++++ Dataset records
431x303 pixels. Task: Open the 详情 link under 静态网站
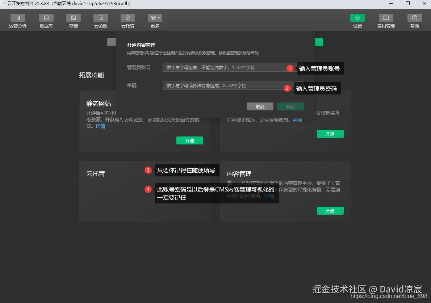click(100, 126)
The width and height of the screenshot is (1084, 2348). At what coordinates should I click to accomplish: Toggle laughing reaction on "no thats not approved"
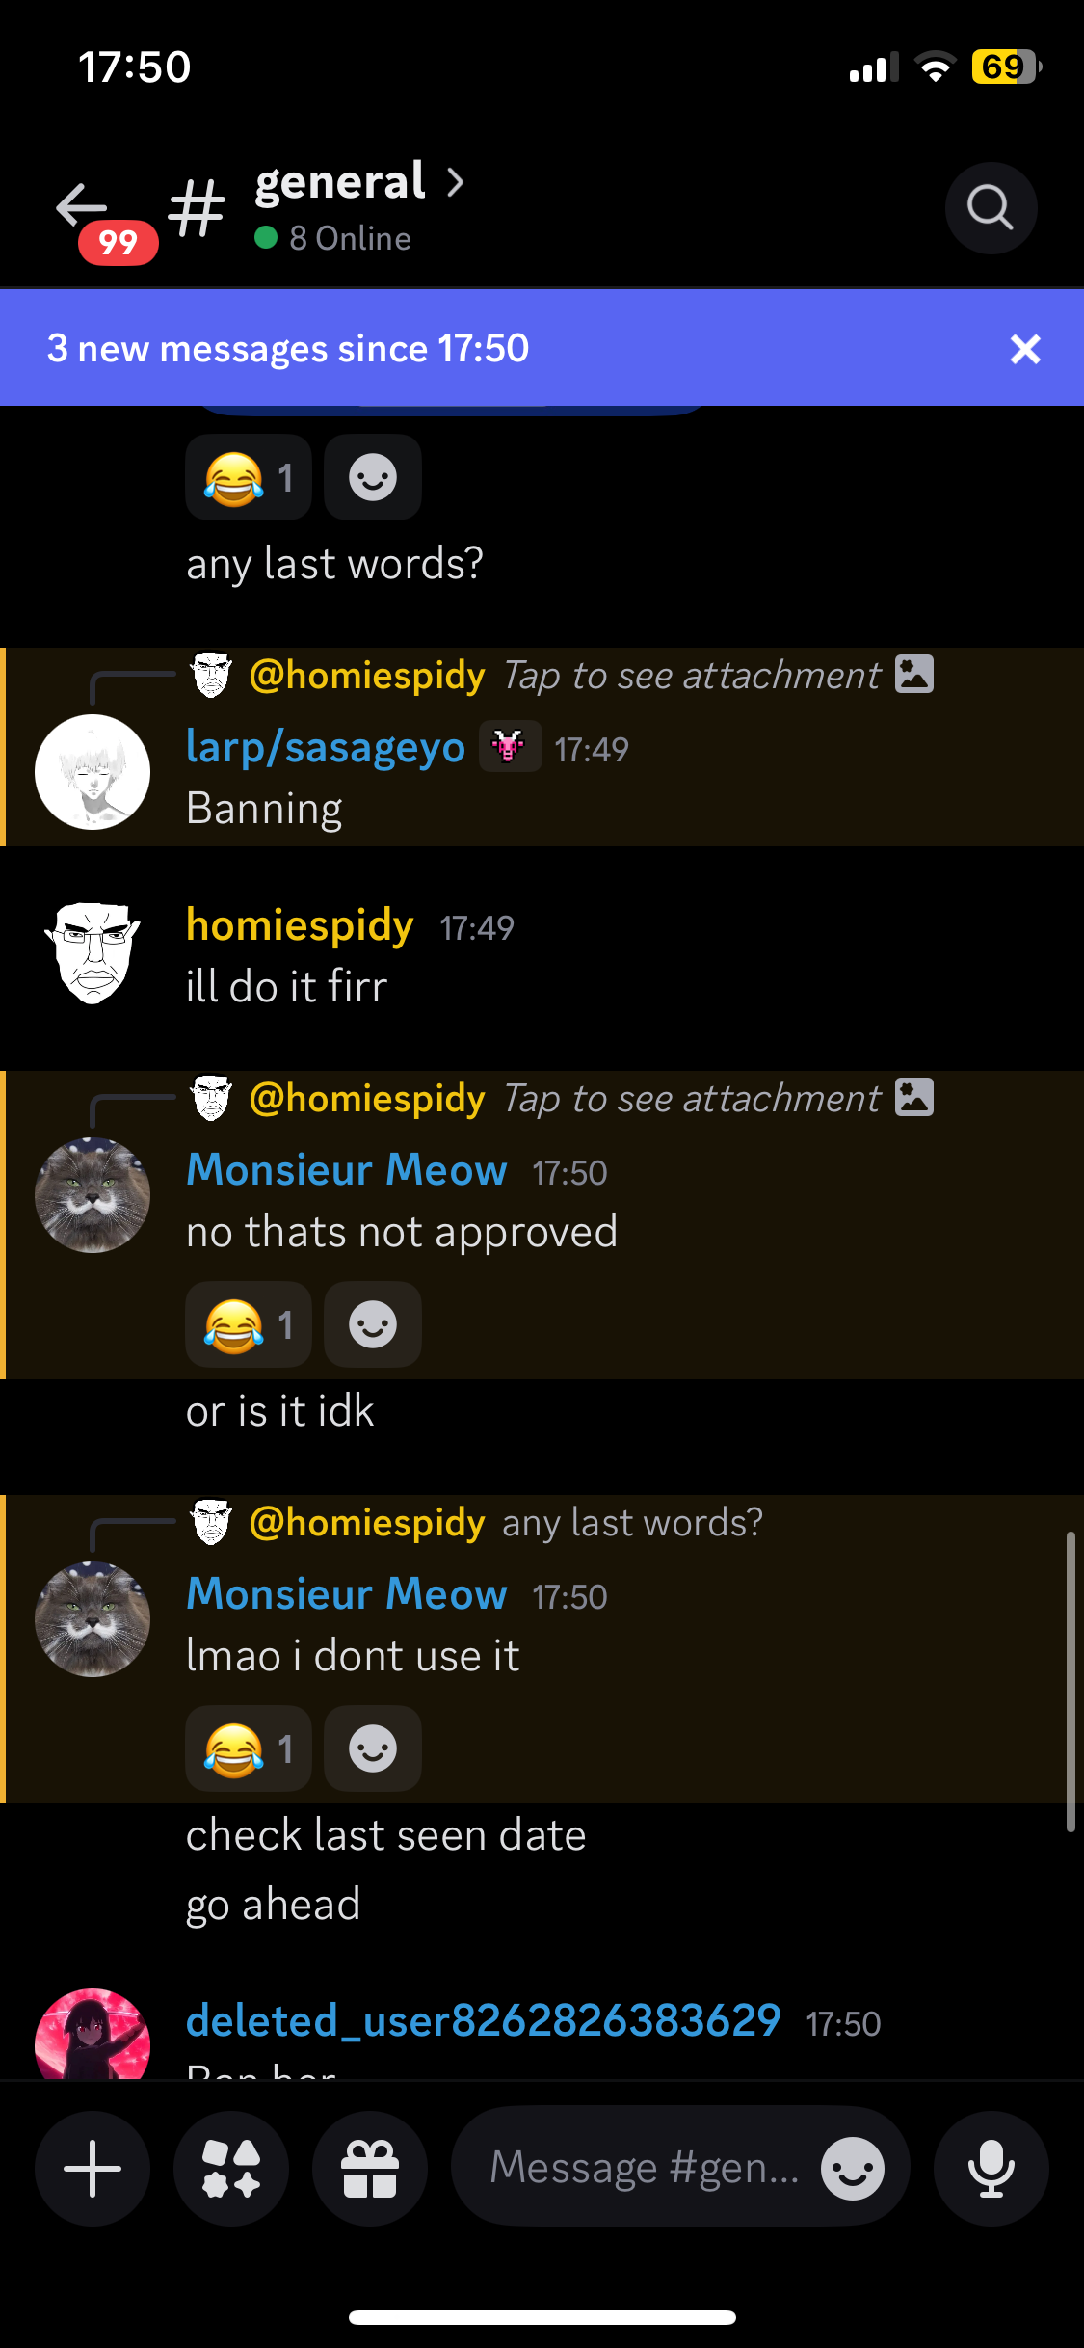point(249,1324)
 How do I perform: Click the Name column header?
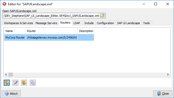coord(15,31)
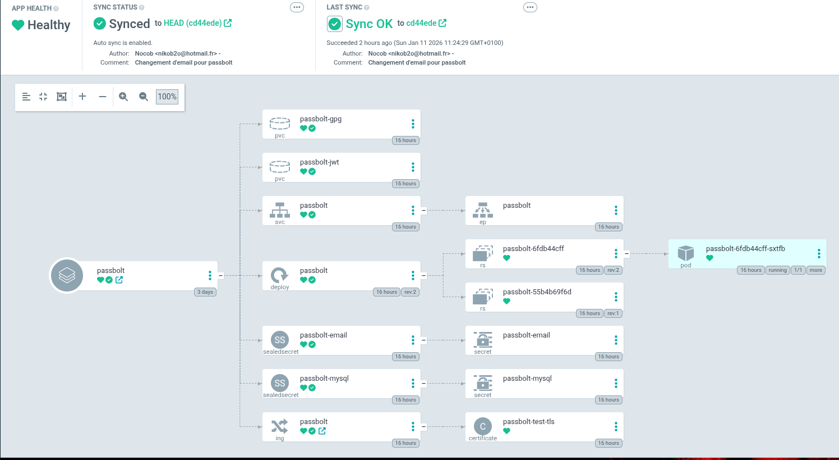Click the 100% zoom level box

[x=167, y=97]
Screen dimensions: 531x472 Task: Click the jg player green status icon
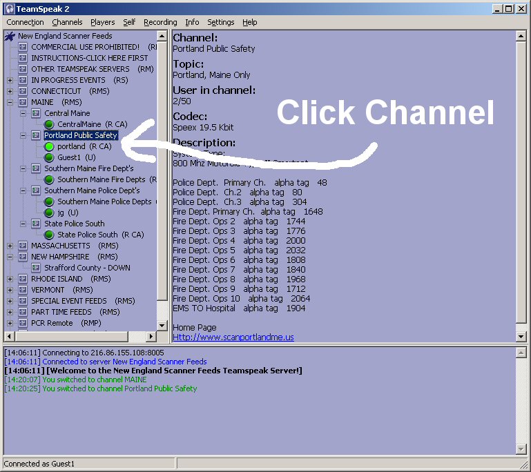coord(49,213)

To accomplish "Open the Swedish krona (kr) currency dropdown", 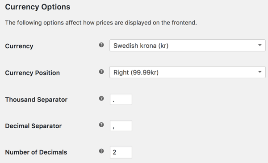I will 188,46.
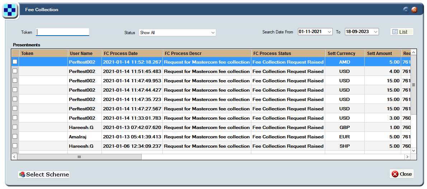The image size is (427, 189).
Task: Click the checkered application logo icon
Action: 10,10
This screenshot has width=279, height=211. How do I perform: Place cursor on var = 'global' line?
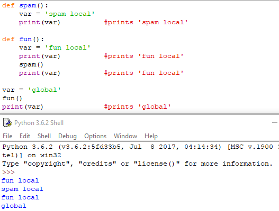(x=31, y=90)
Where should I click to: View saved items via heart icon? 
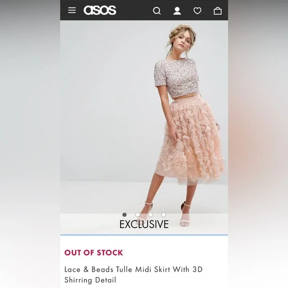pos(198,10)
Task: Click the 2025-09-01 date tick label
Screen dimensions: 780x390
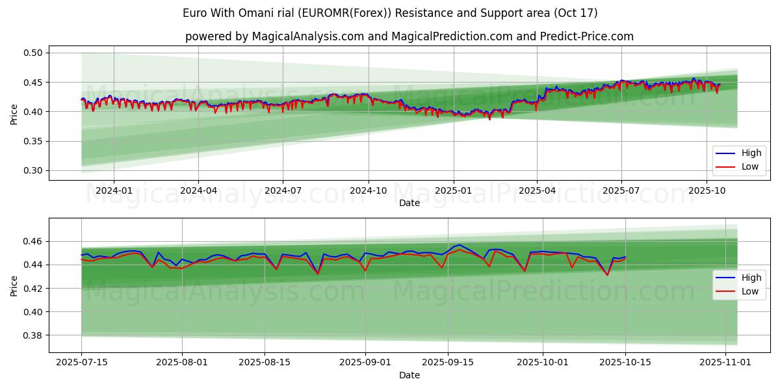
++++++++
What you have to do: Which lines run from the one containing "Task: Click the 2025-09-01 date tick label" to the end of the entries above? Write them out exactly, leaving out every picture.

Output below:
Task: Click the 2025-09-01 date tick label
Screen dimensions: 780x390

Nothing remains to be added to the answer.